Different ways to get random data for SQL Server data sampling
By: Derek Colley | Updated: 2014-01-29 | Comments (5) | Related: More > Functions - System
You are looking to retrieve a random sample from a SQL Server query result set. Perhaps you are looking for a representative sample of data from a large customer database; maybe you are looking for some averages, or an idea of the type of data you're holding. SELECT TOP N is not always ideal, since data outliers often appear at the start and end of data sets, especially when ordered alphabetically or by some scalar value. Likewise you may have used TABLESAMPLE, but it has limitations especially with small or skewed data sets. Perhaps your boss has asked you for a random selection of 100 customer names and locations; or you are participating in an audit and need to retrieve a random sample of data for analysis. How would you accomplish this task? Check out this tip to learn more.
This tip will show you how to use TABLESAMPLE in T-SQL to retrieve pseudo-random data samples, and talk through the internals of TABLESAMPLE and where it isn't appropriate. It will also show you an alternative method - a mathematical method using NEWID() coupled with CHECKSUM and a bitwise operator, noted by Microsoft in the TABLESAMPLE TechNet article. We'll talk a little about statistical sampling in general (the differences between random, systematic and stratified) with examples, and we'll take a look at how SQL statistics are sampled as a case in point, and the options we can use to override this sampling. After reading this tip, you should have an appreciation of the benefits of sampling over using methods like TOP N and know how to apply at least one method to achieve this in SQL Server.
For this tip, I will be using a data set containing an identity INT column (to establish the degree of randomness when selecting rows) and other columns filled with pseudo-random data of different data types, to (vaguely) simulate real data in a table. You can use the T-SQL code below to set this up. It should take only a couple of minutes to run and is tested on SQL Server 2012 Developer Edition.
I will also be using the AdventureWorks 2012 (non-DW) database, available here: http://msftdbprodsamples.codeplex.com/releases/view/55330
SET NOCOUNT ON GO CREATE TABLE dbo.RandomData ( RowId INT IDENTITY(1,1) NOT NULL, SomeInt INT, SomeBit BIT, SomeVarchar VARCHAR(10), SomeDateTime DATETIME, SomeNumeric NUMERIC(16,2) ) GO DECLARE @count INT SET @count = 1 WHILE @count <= 100000 BEGIN INSERT INTO dbo.RandomData SELECT @count, CASE WHEN DATEPART(MILLISECOND, GETDATE()) >= 500 THEN 0 ELSE 1 END [SomeBit], CHAR((ABS(CHECKSUM(NEWID())) % 26) + 97) + CHAR((ABS(CHECKSUM(NEWID())) % 26) + 97) + CHAR((ABS(CHECKSUM(NEWID())) % 26) + 97) + CHAR((ABS(CHECKSUM(NEWID())) % 26) + 97) + CHAR((ABS(CHECKSUM(NEWID())) % 26) + 97) + CHAR((ABS(CHECKSUM(NEWID())) % 26) + 97) + CHAR((ABS(CHECKSUM(NEWID())) % 26) + 97) + CHAR((ABS(CHECKSUM(NEWID())) % 26) + 97) + CHAR((ABS(CHECKSUM(NEWID())) % 26) + 97) + CHAR((ABS(CHECKSUM(NEWID())) % 26) + 97) [SomeVarchar], DATEADD(MILLISECOND, (ABS(CHECKSUM(NEWID())) % 6000) * -1, DATEADD(MINUTE, (ABS(CHECKSUM(NEWID())) % 1000000) * -1, GETDATE())) [SomeDateTime], (ABS(CHECKSUM(NEWID())) % 100001) + ((ABS(CHECKSUM(NEWID())) % 100001) * 0.00001) [SomeNumeric] SET @count += 1 END
Selecting the top 10 rows of data yields this result (just to give you an idea of the shape of the data). As an aside, this is a general piece of code I created to generate random-ish data whenever I needed it - feel free to take it and augment/pillage it to your heart's content!

──────────

*Tasks to perform*
**1)** Translate this sentence from the tip on random data sampling in SQL Server into Spanish: "SELECT TOP N is not always ideal, since data outliers often appear at the start and end of data sets, especially when ordered alphabetically or by some scalar value."
**2)** Carry on the tip on random data sampling in SQL Server, picking up after its final sentence.
The listing that comes next has no connection to the tip on random data sampling in SQL Server.

──────────

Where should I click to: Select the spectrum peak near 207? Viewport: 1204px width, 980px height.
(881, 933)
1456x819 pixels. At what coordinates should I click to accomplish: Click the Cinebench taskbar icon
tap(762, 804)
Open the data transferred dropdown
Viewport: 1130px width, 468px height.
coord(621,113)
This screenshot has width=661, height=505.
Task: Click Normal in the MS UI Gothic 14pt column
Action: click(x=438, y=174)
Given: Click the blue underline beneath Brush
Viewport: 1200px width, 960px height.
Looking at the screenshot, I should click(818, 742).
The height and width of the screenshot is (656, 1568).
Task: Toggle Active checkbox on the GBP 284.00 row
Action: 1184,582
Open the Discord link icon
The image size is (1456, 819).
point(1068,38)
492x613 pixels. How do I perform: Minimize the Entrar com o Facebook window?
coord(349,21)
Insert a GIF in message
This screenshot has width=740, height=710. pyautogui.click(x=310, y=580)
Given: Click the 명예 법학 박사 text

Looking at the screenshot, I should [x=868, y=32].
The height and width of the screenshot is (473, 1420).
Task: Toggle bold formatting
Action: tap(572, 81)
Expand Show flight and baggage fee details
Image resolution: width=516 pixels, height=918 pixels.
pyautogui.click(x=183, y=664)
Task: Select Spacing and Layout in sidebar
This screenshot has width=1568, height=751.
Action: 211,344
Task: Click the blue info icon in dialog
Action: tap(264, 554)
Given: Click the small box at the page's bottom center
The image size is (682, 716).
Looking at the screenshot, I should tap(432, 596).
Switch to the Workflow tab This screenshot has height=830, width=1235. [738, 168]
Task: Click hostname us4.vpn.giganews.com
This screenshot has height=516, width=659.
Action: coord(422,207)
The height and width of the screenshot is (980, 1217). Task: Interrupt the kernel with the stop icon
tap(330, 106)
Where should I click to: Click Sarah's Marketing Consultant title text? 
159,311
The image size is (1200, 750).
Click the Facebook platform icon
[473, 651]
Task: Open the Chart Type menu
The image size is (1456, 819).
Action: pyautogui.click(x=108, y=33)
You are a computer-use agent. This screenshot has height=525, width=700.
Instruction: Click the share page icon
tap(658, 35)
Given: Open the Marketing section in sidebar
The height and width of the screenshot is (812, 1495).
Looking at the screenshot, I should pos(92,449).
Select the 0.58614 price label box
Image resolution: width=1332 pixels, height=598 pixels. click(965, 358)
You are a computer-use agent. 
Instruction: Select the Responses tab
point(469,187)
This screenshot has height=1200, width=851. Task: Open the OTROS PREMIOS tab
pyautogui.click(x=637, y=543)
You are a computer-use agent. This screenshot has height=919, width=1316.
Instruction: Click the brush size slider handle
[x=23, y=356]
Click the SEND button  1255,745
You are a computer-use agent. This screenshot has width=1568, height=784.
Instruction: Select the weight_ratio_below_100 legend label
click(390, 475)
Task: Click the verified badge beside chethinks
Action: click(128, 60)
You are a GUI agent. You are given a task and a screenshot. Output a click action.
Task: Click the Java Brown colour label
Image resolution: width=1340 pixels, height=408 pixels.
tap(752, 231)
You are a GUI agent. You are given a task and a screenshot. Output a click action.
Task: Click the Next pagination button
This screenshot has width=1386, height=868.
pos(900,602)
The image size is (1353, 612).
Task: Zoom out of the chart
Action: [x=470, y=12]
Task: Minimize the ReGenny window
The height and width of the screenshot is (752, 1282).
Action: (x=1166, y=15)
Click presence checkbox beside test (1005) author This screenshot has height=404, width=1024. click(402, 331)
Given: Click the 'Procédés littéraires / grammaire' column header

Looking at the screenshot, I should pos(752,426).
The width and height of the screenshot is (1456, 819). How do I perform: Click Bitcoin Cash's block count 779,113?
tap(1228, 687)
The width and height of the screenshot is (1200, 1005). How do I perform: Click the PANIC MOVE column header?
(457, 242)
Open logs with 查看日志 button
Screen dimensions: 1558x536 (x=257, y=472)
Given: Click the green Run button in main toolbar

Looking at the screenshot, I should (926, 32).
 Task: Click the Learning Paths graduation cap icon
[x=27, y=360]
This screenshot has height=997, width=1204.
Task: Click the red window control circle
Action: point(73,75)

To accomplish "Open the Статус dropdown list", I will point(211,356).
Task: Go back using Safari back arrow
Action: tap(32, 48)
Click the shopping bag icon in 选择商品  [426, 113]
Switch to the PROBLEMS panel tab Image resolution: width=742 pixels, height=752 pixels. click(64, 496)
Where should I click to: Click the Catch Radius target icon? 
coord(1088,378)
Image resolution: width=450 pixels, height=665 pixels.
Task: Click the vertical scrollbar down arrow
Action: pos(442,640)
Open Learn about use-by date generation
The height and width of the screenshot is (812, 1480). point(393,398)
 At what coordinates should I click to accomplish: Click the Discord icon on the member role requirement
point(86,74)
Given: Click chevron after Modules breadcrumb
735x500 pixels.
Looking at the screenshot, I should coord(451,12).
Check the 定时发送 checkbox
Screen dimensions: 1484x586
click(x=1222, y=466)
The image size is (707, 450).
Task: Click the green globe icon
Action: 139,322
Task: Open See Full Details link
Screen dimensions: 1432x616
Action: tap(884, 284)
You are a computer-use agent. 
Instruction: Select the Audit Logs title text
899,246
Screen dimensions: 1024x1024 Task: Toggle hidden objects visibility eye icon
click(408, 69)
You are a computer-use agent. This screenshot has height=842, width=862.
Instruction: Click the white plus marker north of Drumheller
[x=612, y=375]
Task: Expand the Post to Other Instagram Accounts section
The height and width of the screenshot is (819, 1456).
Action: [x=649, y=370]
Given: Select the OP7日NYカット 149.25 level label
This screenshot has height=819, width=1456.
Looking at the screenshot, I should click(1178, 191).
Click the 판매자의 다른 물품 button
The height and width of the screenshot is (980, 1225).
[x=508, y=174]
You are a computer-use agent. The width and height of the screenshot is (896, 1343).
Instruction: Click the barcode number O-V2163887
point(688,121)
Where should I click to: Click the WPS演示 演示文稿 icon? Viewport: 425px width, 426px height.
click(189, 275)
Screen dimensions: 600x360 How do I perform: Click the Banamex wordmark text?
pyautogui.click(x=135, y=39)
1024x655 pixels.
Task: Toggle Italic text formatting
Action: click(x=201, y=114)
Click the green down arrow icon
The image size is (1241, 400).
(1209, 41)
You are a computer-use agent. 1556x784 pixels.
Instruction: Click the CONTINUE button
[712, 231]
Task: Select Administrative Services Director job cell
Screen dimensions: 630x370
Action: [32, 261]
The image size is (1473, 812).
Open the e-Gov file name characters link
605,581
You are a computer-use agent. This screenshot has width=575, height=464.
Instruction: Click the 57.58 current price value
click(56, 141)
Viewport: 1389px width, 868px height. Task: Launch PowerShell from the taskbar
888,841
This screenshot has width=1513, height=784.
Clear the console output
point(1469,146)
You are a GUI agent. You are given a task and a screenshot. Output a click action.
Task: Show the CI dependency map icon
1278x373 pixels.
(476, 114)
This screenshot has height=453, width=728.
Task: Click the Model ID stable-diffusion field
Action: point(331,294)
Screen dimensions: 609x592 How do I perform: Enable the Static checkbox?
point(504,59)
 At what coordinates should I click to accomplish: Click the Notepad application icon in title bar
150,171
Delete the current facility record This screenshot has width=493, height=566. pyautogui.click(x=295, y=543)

──────────

*Responses by task*
**1)** SELECT TOP N no siempre es ideal, ya que los valores atípicos suelen aparecer al principio y al final de los conjuntos de datos, sobre todo cuando se ordenan alfabéticamente o por algún valor escalar.

**2)**
How Not To Sample Data in SQL Server
Now we have our data samples, let's think about the worst ways of getting a sample. In the AdventureWorks database, there exists a table called Person.Address. Let's sample by taking the top 10 results, in no particular order:
SELECT TOP 10 * FROM Person.Address
Going from this sample alone, we can see that all the people returned live in Bothell, and share zip code 98011. This is because the results were specified to be returned in no particular order, but were in fact returned in order of the AddressID column. Note this is NOT guaranteed behavior for heap data in particular - see this quote from BOL:
"Usually data is initially stored in the order in which is the rows are inserted into the table, but the Database Engine can move data around in the heap to store the rows efficiently; so the data order cannot be predicted. To guarantee the order of rows returned from a heap, you must use the ORDER BY clause."
Taking this result set, a person uninformed about the nature of the table might conclude all their customers live in Bothell.
Types of Data Sampling in SQL Server
The above is clearly false, so we need a better way of sampling. How about taking a sample at regular intervals throughout the table?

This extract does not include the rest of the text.